Primrose53
nanna8
Virtue signalling ? What good little people they are. Pass the sick bucket ..
Whatever your creed, colour, sexual persuasion, religion, you’re welcome.
The only people it doesn’t “include” are those who would like to visit but simply cannot afford it! So you are excluded if your family are on a low income.
I visited a NT property last month and it cost £5 to park. For that we got to visit their shop and wander around the garden. Entry to the house was about £15 extra and half that for kids. Lots of the rooms are closed off. We were disappointed that you still had to pay £5 to park even though we only wanted to stay about an hour and walk in the garden.
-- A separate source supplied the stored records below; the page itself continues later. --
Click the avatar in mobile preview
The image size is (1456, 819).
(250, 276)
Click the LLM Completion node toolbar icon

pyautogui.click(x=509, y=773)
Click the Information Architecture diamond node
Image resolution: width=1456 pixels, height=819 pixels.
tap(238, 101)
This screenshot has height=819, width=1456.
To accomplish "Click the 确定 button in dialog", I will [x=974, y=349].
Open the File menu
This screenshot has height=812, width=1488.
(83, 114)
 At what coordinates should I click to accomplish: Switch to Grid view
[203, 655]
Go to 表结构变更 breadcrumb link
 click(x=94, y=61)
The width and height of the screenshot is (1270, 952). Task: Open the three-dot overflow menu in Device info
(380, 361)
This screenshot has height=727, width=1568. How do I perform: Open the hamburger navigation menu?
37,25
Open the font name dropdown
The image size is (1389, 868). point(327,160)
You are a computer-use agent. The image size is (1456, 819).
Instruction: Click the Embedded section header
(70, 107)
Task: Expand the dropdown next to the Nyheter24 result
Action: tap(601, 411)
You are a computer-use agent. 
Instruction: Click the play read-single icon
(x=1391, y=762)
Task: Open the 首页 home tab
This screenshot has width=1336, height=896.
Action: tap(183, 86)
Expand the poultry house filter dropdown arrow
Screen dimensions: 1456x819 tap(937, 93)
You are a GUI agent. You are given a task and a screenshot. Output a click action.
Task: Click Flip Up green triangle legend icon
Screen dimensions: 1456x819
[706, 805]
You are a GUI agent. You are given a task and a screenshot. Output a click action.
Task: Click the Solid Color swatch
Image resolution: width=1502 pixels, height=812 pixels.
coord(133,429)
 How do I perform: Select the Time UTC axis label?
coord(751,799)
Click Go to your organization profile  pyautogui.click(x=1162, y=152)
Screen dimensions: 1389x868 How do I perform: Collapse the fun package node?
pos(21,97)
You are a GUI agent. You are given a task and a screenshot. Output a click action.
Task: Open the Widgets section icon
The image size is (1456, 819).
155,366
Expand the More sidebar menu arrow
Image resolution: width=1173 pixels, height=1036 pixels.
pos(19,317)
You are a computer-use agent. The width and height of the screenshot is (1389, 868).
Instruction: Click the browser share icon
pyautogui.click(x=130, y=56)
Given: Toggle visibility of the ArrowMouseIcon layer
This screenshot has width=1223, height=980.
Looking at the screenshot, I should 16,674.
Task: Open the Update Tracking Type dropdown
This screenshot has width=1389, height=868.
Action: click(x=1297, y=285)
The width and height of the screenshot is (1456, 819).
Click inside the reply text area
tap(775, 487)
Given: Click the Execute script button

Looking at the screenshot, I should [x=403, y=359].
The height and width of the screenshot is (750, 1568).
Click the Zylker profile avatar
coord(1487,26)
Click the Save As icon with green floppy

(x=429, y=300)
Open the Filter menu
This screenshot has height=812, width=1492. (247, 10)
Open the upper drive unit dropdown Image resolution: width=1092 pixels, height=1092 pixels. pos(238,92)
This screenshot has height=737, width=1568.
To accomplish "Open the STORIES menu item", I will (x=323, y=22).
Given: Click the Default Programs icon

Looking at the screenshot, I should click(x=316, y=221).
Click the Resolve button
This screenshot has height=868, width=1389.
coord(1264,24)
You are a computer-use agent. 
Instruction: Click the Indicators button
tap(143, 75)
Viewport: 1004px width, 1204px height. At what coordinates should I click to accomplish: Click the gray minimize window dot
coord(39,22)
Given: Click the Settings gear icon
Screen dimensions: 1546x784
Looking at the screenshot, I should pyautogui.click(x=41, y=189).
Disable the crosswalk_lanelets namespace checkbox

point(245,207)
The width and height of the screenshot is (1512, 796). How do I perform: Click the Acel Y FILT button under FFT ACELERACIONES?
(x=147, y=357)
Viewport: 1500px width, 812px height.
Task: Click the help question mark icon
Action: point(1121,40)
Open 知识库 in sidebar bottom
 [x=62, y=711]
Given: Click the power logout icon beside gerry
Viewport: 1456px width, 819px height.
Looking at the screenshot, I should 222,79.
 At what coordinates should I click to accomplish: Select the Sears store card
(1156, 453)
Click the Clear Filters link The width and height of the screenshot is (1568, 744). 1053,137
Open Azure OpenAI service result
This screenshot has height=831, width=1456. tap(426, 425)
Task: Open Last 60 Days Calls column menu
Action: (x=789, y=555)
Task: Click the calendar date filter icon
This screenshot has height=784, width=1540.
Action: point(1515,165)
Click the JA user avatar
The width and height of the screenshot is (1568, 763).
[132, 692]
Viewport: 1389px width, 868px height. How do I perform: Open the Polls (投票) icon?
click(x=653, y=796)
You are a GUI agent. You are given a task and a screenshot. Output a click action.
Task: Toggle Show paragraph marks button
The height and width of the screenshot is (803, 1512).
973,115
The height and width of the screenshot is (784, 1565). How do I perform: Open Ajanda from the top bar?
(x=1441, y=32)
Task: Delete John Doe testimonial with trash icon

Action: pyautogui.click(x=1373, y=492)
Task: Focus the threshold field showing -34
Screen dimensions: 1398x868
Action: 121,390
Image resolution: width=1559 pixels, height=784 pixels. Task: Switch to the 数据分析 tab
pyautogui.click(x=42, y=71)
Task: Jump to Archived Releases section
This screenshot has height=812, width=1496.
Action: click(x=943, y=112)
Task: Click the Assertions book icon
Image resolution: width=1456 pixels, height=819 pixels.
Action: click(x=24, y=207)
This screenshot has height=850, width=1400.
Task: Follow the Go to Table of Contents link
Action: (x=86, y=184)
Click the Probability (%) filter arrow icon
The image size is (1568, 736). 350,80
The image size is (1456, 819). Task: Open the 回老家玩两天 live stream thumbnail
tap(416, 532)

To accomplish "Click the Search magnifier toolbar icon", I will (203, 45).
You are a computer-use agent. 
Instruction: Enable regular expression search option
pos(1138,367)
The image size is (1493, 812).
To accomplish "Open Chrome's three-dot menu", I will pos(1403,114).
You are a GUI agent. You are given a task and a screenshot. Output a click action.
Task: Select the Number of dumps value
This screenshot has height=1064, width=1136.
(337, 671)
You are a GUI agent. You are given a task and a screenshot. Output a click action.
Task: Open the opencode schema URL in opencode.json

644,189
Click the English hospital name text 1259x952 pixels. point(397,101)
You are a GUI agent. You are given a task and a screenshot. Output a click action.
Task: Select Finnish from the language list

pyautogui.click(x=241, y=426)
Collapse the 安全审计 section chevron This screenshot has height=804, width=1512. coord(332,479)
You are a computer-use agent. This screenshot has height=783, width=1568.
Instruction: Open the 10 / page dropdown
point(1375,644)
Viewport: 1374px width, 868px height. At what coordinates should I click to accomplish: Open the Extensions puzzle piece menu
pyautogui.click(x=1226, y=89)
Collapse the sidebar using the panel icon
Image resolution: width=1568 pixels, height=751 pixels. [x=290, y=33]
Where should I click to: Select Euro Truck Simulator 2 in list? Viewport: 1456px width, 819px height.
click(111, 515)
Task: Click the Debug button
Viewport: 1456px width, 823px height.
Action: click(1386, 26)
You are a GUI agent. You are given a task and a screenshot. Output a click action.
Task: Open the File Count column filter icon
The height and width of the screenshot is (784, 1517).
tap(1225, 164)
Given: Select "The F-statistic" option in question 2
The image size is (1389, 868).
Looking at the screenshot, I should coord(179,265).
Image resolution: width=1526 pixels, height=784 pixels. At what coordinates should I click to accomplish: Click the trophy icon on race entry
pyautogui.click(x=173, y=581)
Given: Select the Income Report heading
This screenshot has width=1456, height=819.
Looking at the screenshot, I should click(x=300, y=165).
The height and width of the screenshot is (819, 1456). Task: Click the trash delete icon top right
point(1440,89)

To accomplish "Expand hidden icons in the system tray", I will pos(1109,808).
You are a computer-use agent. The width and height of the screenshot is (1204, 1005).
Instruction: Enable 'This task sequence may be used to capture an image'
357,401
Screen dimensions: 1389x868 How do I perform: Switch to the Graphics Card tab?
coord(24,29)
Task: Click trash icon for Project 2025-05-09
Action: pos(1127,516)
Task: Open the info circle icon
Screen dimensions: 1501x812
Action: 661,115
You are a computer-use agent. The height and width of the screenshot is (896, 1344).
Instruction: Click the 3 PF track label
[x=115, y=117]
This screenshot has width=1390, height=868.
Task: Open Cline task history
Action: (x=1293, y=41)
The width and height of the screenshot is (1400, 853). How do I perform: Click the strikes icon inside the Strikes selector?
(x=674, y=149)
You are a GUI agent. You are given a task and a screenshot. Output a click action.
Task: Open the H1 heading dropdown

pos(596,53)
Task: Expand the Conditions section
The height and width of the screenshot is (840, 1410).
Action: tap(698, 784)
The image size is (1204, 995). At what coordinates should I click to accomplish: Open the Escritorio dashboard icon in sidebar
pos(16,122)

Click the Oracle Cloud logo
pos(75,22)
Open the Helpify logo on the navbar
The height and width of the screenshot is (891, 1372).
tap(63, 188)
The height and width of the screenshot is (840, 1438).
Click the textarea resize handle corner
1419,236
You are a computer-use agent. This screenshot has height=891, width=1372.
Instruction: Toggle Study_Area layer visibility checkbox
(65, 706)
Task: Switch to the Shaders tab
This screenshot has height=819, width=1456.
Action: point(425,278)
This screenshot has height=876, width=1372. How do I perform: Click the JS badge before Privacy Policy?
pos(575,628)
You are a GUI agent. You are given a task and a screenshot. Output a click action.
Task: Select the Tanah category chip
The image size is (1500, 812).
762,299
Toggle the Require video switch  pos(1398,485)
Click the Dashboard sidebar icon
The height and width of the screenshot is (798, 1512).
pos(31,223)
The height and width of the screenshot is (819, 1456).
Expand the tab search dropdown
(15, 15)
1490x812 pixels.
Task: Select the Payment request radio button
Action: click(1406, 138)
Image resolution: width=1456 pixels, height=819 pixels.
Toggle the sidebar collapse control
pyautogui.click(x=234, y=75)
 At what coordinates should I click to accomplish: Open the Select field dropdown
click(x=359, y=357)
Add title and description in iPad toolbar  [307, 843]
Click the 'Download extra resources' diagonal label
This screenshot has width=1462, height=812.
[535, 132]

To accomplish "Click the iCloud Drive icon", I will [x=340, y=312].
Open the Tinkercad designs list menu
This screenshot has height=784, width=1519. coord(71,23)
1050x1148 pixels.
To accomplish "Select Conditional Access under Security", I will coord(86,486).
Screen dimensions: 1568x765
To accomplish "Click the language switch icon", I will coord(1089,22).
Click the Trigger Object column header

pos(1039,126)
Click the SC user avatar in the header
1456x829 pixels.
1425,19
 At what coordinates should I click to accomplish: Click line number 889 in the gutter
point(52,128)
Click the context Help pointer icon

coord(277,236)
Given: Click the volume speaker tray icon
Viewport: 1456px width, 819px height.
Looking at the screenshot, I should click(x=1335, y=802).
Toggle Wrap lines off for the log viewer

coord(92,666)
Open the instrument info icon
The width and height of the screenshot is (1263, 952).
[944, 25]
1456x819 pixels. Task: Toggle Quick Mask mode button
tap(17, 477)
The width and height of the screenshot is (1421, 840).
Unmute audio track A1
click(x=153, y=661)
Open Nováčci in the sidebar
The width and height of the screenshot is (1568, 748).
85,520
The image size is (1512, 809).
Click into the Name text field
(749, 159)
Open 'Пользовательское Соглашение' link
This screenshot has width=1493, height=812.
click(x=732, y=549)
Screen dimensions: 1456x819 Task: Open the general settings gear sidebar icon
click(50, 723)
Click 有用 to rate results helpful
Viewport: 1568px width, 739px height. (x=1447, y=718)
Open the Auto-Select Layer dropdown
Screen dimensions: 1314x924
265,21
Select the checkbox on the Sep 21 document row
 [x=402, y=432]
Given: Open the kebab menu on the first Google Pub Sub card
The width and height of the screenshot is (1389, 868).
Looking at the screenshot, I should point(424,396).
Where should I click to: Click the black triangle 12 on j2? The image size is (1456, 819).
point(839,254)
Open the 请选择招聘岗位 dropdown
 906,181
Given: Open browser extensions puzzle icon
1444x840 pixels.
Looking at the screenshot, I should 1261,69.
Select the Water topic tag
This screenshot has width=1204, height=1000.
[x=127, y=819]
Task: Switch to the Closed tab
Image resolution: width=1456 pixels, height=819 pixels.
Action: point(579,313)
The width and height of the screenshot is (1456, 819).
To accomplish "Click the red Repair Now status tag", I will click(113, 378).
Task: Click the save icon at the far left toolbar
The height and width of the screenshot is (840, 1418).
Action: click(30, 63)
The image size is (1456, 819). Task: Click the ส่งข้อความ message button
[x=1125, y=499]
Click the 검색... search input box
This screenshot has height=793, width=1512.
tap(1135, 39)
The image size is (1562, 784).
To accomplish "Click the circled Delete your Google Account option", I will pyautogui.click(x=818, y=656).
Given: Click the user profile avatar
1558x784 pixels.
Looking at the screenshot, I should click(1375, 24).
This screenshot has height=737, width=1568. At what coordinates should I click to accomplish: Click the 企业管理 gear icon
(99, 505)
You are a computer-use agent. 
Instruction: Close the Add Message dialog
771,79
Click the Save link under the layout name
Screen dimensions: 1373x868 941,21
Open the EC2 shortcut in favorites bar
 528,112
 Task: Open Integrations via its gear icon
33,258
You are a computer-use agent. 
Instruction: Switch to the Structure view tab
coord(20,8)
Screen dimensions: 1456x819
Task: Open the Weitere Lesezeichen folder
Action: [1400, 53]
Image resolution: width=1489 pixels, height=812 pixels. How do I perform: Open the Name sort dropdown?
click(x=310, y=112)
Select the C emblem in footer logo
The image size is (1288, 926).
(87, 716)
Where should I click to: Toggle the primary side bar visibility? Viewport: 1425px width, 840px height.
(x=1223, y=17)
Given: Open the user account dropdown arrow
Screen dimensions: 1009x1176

The National Trust has always had a bit of a problem with class - just like the owners of the land and properties it now owns, the poor are invisible to them. I have never seen any real information about the workers who built and maintained those huge estates, except perhaps a mention in passing of an eccentric gardener or a favourite housekeeper. It is an organisation built on privilege and much as I enjoy the houses and gardens, I find it uncomfortable to think of the class system that built and sustained them.
If the National Trust is serous about inclusion, how about looking closer to home and offering free or heavily subsidised entry for those on benefits or low incomes. And while they’re at it, bring places to life with stories of the armies of staff employed there in servitude, tell us about their lives, and what they sacrificed to prop up a system that has never gone away.